** PASSAGE PROVIDED follows **

Tfr1 is required for adult intestinal epithelial homeostasis. (A) Survival of 2-mo-old control (n = 10) and tamoxifen-treated Tfr1^iIEC-KO mice (n = 10). Daily tamoxifen injections shown with red arrows. (B) H&E staining showed disruption of the duodenal epithelium in adult Tfr1^iIEC-KO mice (Upper). Ki67 staining showed reduction of proliferating IECs in Tfr1^iIEC-KO mice (Lower). (Scale bars, 200 μM.) See Fig. S3A for quantitation of Ki67 staining.

Fig. 3.

Iron-loading does not rescue viability. (A) Survival of iron-preloaded mice treated with tamoxifen. A single dose of iron-dextran was given (black arrow). Daily injections of tamoxifen (tam) were given as indicated (red arrows). All animals in this experiment carried the floxed Tfr1 allele and inducible Cre recombinase; treatments as shown in the legend; blue n = 10, red n = 10, green n = 8. (B) Nonheme iron content of IECs, normalized by tissue wet weight; genotypes and treatments indicated (*P < 0.001, n = 3 each).

** End of PASSAGE PROVIDED **
** ENTRIES SUPPLIED follows **

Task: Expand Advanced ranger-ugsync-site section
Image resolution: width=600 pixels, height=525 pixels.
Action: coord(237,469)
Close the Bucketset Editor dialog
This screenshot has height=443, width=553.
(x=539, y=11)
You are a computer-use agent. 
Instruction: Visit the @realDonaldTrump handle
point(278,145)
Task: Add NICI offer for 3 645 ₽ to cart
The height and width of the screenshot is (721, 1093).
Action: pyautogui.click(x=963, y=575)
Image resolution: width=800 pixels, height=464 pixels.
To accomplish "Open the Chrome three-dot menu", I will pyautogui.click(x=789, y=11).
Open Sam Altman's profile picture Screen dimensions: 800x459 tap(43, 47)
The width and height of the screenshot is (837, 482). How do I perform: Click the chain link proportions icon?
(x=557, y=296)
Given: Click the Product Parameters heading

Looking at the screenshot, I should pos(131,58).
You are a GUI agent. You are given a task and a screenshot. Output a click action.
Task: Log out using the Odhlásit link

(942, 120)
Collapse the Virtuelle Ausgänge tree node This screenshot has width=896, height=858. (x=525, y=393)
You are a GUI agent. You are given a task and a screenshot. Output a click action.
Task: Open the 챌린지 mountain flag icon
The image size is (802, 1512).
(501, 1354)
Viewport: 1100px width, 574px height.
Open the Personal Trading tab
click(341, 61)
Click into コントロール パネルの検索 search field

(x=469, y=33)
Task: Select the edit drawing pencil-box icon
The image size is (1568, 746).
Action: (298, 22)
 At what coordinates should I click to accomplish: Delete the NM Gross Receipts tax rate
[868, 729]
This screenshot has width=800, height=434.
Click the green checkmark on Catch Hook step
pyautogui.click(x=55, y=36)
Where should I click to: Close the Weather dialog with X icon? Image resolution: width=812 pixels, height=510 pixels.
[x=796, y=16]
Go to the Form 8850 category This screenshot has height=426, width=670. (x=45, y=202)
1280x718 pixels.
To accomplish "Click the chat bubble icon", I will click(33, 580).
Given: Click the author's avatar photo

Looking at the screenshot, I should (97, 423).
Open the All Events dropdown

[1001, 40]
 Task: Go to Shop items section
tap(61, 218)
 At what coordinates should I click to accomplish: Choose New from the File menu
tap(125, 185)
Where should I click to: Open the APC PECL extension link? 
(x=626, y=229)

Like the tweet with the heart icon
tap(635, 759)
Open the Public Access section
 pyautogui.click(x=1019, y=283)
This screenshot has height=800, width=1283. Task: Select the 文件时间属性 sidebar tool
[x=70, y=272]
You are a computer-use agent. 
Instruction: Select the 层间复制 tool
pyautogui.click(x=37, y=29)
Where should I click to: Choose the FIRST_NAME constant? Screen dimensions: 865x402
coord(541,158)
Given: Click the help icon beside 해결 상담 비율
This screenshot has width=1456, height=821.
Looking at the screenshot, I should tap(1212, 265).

** End of ENTRIES SUPPLIED **

> [TASK] Reproduce the stretch of the Tfr1 figure legends from "Iron-loading does not" through "n = 3 each)." word for word.

> [EXERCISE ANSWER]
Iron-loading does not rescue viability. (A) Survival of iron-preloaded mice treated with tamoxifen. A single dose of iron-dextran was given (black arrow). Daily injections of tamoxifen (tam) were given as indicated (red arrows). All animals in this experiment carried the floxed Tfr1 allele and inducible Cre recombinase; treatments as shown in the legend; blue n = 10, red n = 10, green n = 8. (B) Nonheme iron content of IECs, normalized by tissue wet weight; genotypes and treatments indicated (*P < 0.001, n = 3 each).